Let $a=x^3$, $b=y^3$ and $c=z^3$.

Hence, we need to prove that $$\sum_{cyc}\frac{1}{x^3+3xyz}\geq\sum_{cyc}\frac{x^3}{x^6+3x^2y^2z^2}$$ or $$\sum_{cyc}\frac{1}{x^3+3xyz}\geq\sum_{cyc}\frac{x}{x^4+3y^2z^2}.$$

Now, we can assume that $x=\min\{x,y,z\}$, $y=x+u$ and $z=x+v$

and these substitutions give inequality, which I don't know to prove.

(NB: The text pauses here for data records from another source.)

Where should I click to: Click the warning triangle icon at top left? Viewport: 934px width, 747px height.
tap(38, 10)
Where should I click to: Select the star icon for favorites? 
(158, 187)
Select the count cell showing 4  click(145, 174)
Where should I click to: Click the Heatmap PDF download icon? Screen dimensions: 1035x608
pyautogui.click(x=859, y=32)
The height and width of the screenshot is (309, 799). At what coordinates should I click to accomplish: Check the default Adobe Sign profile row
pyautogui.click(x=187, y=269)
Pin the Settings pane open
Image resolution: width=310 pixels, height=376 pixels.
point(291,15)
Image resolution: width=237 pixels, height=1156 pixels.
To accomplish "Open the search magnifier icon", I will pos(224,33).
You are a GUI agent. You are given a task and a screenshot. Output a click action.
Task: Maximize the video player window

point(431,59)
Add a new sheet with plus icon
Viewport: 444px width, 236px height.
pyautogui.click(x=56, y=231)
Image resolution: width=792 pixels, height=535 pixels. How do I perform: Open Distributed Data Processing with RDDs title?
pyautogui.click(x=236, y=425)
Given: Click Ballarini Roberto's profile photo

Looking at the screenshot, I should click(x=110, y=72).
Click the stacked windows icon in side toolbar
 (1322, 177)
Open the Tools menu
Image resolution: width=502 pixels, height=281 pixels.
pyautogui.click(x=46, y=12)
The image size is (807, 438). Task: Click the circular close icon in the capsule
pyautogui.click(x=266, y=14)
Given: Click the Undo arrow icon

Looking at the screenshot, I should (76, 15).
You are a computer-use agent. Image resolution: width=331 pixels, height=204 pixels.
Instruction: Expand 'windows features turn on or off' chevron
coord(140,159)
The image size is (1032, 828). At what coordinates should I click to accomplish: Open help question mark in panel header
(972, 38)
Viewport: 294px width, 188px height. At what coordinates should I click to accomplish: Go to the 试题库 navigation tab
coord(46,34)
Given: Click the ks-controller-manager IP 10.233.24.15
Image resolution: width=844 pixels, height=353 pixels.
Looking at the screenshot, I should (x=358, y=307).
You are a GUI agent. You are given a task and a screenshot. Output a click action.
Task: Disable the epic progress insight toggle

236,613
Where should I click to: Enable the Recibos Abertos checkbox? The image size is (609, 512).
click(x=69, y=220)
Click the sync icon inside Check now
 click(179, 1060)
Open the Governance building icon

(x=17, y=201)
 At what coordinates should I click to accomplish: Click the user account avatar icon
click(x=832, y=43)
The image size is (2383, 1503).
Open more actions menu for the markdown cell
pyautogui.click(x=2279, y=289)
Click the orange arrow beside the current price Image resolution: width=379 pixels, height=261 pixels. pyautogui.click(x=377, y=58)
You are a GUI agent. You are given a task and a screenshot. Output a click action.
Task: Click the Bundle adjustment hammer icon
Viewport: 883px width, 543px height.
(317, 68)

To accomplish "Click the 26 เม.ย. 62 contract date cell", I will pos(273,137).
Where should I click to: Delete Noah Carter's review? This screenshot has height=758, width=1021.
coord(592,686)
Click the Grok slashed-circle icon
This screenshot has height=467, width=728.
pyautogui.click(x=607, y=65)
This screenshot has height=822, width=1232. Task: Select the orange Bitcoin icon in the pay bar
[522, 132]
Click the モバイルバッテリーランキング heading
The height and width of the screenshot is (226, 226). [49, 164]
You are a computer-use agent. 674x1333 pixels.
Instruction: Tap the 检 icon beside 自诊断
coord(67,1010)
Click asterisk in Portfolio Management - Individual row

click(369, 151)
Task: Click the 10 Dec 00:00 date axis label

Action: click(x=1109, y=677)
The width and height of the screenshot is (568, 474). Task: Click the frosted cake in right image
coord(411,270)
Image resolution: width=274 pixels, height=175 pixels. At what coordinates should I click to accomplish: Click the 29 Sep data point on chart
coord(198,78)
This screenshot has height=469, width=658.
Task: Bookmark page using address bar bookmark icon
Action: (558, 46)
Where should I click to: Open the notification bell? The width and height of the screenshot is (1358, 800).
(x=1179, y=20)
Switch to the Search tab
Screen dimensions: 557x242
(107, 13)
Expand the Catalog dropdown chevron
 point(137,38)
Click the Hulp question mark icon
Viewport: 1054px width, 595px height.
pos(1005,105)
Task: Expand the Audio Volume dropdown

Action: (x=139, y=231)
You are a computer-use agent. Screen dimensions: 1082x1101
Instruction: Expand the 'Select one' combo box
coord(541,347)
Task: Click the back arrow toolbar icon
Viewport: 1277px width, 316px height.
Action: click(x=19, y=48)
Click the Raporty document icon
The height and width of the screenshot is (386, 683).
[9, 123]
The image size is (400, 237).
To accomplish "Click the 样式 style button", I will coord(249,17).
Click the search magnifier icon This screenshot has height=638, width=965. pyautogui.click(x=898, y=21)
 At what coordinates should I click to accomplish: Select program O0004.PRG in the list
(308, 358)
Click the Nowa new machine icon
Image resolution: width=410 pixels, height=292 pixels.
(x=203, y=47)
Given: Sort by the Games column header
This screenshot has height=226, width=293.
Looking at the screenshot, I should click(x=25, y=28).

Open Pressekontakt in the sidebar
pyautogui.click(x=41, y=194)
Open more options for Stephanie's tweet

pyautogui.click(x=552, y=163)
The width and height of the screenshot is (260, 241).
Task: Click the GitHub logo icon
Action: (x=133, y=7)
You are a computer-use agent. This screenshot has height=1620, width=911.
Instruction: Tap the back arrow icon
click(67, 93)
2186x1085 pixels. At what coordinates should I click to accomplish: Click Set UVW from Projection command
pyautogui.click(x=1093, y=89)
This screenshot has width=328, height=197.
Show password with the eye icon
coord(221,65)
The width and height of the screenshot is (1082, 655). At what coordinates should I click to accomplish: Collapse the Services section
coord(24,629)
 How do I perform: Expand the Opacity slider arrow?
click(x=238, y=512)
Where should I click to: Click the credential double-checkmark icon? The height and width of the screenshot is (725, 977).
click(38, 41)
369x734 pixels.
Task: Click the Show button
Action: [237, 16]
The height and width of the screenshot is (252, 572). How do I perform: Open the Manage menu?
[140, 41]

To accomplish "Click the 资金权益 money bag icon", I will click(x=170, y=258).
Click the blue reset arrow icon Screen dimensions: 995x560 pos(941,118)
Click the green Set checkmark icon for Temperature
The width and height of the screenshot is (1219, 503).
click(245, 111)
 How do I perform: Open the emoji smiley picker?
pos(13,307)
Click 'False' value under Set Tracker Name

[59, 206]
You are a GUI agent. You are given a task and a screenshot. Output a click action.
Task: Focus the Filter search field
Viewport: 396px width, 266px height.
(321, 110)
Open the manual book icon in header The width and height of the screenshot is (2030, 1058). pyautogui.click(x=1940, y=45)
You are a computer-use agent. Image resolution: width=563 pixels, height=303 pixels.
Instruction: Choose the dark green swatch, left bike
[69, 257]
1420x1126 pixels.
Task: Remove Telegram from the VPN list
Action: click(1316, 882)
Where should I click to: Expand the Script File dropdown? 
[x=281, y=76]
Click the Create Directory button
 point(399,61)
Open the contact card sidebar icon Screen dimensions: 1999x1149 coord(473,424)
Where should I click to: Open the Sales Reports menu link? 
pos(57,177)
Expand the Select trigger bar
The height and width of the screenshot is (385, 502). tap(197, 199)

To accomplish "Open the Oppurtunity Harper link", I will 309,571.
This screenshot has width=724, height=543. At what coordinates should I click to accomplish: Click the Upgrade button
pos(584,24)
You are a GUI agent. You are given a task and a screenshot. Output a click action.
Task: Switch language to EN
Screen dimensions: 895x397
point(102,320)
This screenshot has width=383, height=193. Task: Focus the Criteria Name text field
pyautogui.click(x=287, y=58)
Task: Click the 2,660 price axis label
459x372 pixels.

But we can use another BW!

Let $a=\frac{y}{x}$, $b=\frac{z}{y}$ and $c=\frac{x}{z}$, where $x$, $y$ and $z$ are positives.

Hence, we need to prove that $$\sum_{cyc}\frac{x}{3x+y}\geq\sum_{cyc}\frac{xy}{3x^2+y^2}$$ or $$\sum_{cyc}\frac{x^3-x^2y}{(3x+y)(3x^2+y^2)}\geq0.$$ Now, let $x=\min\{x,y,z\}$, $y=x+u$ and $z=x+v$.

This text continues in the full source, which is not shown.